◆ Exercise: Restate word for word the span of lines that opens with the line containing "508x430 pixels." and closes with the last line of the material. Include both ends and nothing more.

◆ Data provided:
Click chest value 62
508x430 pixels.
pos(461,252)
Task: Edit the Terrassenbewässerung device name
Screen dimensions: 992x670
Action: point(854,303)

◆ Answer for this exercise:
508x430 pixels.
pos(461,252)
Task: Edit the Terrassenbewässerung device name
Screen dimensions: 992x670
Action: point(854,303)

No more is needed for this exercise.